Creating and Assigning Variables
• You create variables using the assignment operator =.
username = "Alice" # A string variable
age = 25 # An integer variable
salary = 50000.75 # A float variable
Variable Naming Rules
• Identifiers (names of variables) must follow these rules:
o Must begin with a letter (a-z, A-Z) or underscore _.
o Subsequent characters can include letters, numbers (0-9), and underscores.
o Names are case-sensitive: age, Age, and AGE are different variables.
o Avoid using reserved keywords (like if, else, return).
Best Practices for Naming Variables
• Use descriptive names: Make your variables descriptive enough to make the code readable.
full_name = "John Doe"
total_cost = 450.5
• Use snake_case for multi-word variable names, as per Python convention.
2. Data Types in Python
Data types define what kind of data a variable can hold. Python has several built-in data types to manage
different types of information.
Numeric Types
1. int: Used to represent integer numbers (positive, negative, and zero).
o Example: count = 10
2. float: Represents floating-point numbers (decimal numbers).
o Example: pi = 3.14
3. complex: Used for complex numbers, which have a real part and an imaginary part.

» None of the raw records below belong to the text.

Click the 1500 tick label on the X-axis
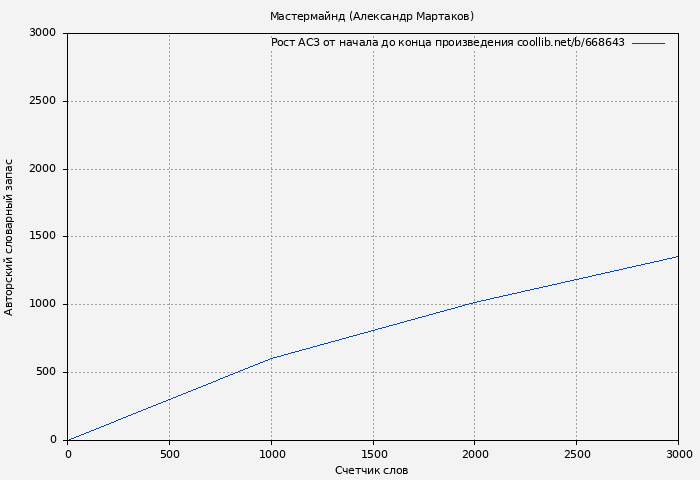tap(373, 454)
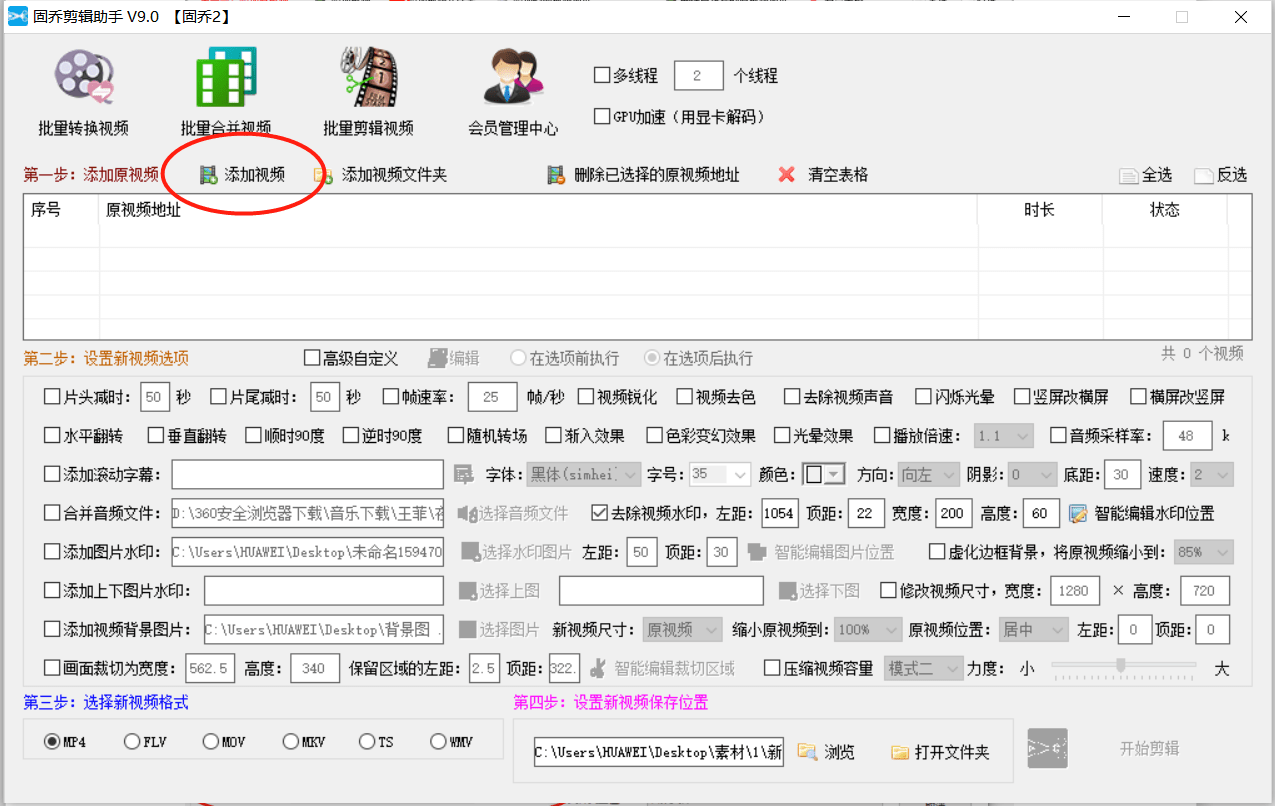1275x806 pixels.
Task: Click the 批量合并视频 icon
Action: point(226,78)
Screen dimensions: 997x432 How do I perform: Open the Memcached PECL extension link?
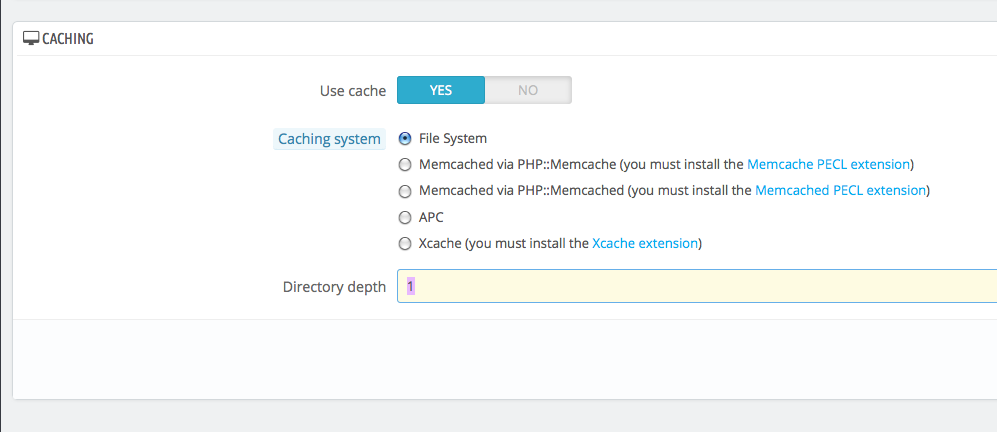[x=840, y=190]
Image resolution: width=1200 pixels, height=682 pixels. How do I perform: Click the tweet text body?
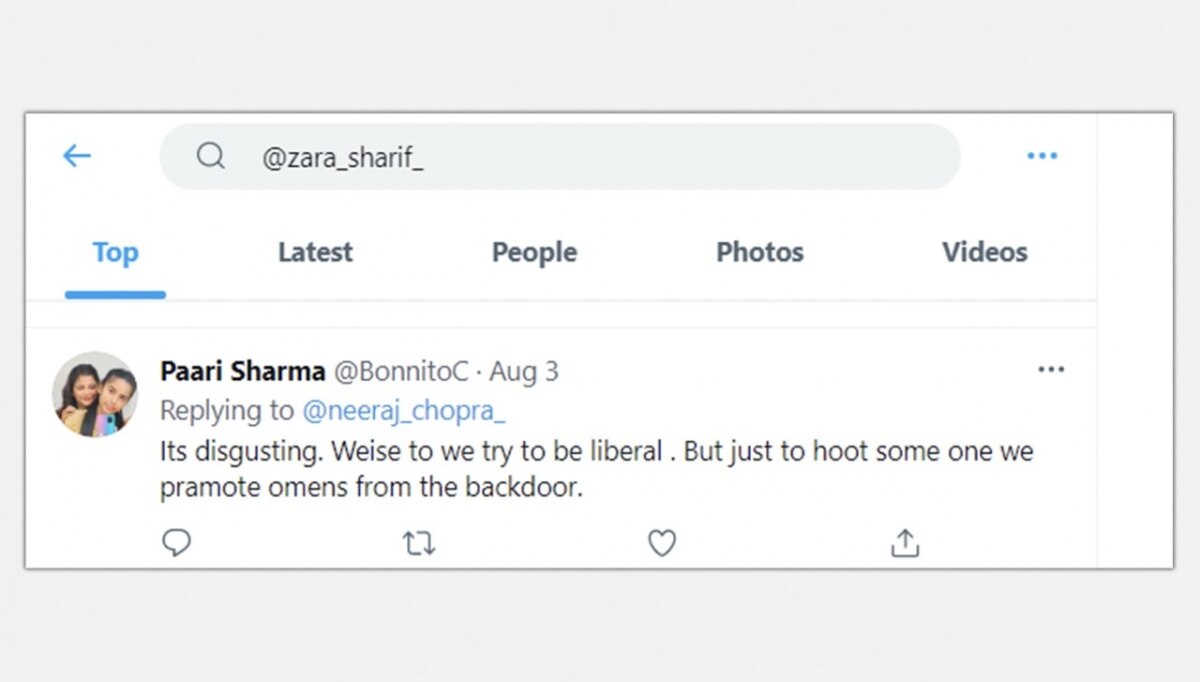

o Example: complex_num = 3 + 4j
Text Type
1. str (String): A sequence of characters used to store text data.
o Strings are immutable, meaning they cannot be changed after creation.
o Example:
greeting = "Hello, World!"
Sequence Types
1. list: A mutable (changeable) ordered collection that can hold items of different data types.
o Created with square brackets [].
o Example:
numbers = [1, 2, 3, 4]
2. tuple: An immutable (unchangeable) ordered collection.
o Created with parentheses ().
o Example:
dimensions = (1920, 1080)
3. range: Represents a sequence of numbers, commonly used in loops.
o Example:
for i in range(5): # Outputs numbers 0 to 4
print(i)
Mapping Type
1. dict (Dictionary): A collection of key-value pairs, where each key is unique.
o Created with curly braces {}.
o Example:
student = {"name": "Alice", "age": 21, "grade": "A"}
Set Types
1. set: An unordered collection of unique elements, useful for removing duplicates.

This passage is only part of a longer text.